YOUR TASK: Beginning with the line that contains "Screen dimensions: 800x1130", write out each remaining line of the records below exactly. Do not copy any picture.

INPUT DATA:
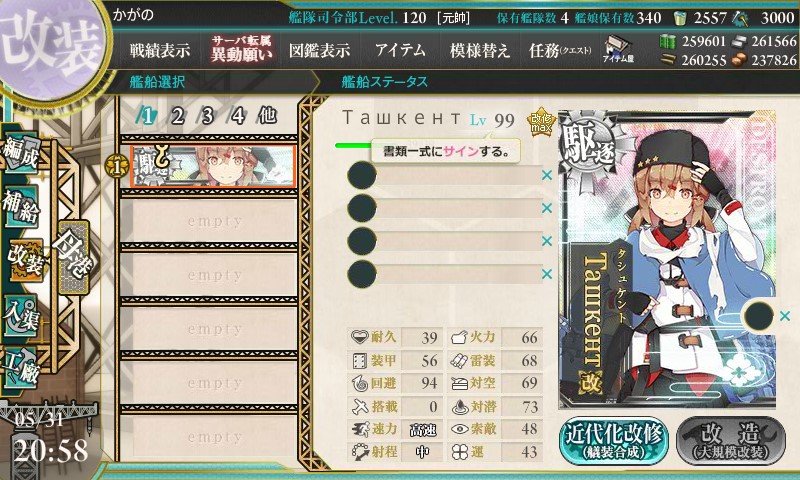Click the first empty equipment slot circle
800x480 pixels.
click(x=362, y=175)
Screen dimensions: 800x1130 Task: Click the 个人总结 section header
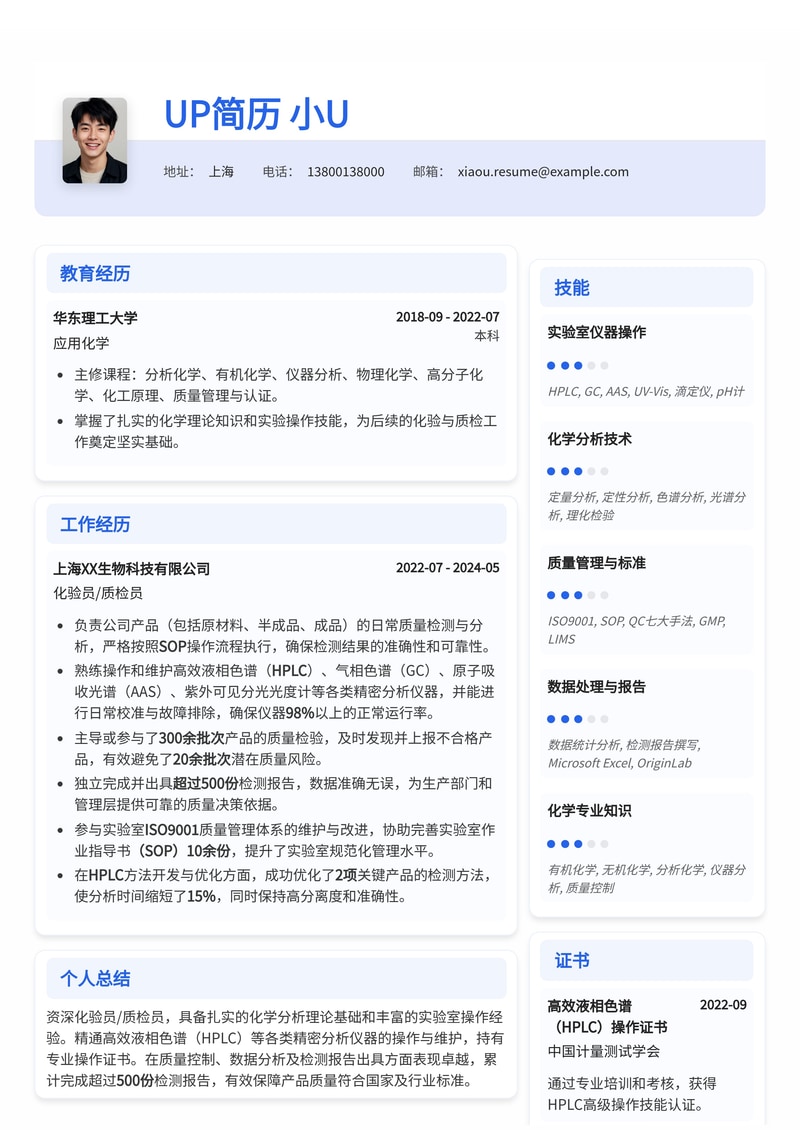94,978

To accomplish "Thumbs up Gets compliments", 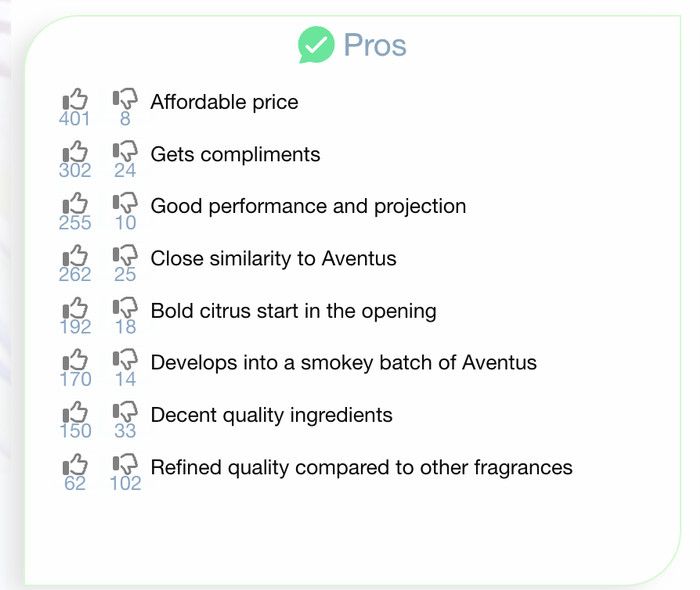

EXERCISE ANSWER:
Screen dimensions: 800x1130 Task: Click the 个人总结 section header
94,978

To accomplish "Thumbs up Gets compliments", 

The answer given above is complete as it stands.